Useful extensions to Scala's Iterator. Think errata for iterators.
Using SBT:
libraryDependencies += "com.timgroup" %% "iterata" % "0.1.6"
Or download the jar directly from maven central.
Iterata is currently published for Scala 2.11 only, please feel free to let us know if you'd like a build for a different Scala version.
Use the #par()
method to add parallelism when processing an Iterator
with functions chained via #map
and #flatMap
. It will eagerly evaluate the underlying iterator in chunks, and then evaluate the functions on each chunk via the Scala Parallel Collections. For example:
scala> import com.timgroup.iterata.ParIterator.Implicits._
scala> val it = (1 to 100000).iterator.par().map(n => (n + 1, Thread.currentThread.getId))

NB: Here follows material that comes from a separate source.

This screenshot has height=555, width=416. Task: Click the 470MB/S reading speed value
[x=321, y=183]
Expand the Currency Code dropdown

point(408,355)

scala> it.map(_._2).toSet.size
res2: Int = 8 // addition was distributed over 8 threads
You can provide a specific chunk size, for example it.par(100)
.
Note that only the following Iterator methods are implemented (so far) to make use of parallel collections:
#map
#flatMap
#filter
#find
The #par()
method is available on any iterator, and takes an optional chunk size parameter. However, if you already have a GroupedIterator
, you can simply call #par
since it is already grouped. For example:
scala> val it = (1 to 100000).iterator.grouped(4).par
Use the #memoizeExhaustion
method to wrap an Iterator
so that its #hasNext
method will
not be called again after returning false
. This is useful in cases where it is expensive
to check if there is a next element, such as when I/O is involved.
Can serve as a workaround for SI-9623, where
after concatenating two iterators with ++
, the left iterator's #hasNext
will be called twice
for every call to the right iterator's #next()
.
scala> import com.timgroup.iterata.MemoizeExhaustionIterator.Implicits._
scala> val it1 = new IteratorWithExpensiveHasNext()
scala> val it2 = new IteratorWithExpensiveHasNext()
scala> (it1.memoizeExhaustion ++ it2).foreach(_ => ())
scala> it1.numTimesHasNextReturnedFalse
res2: Int = 1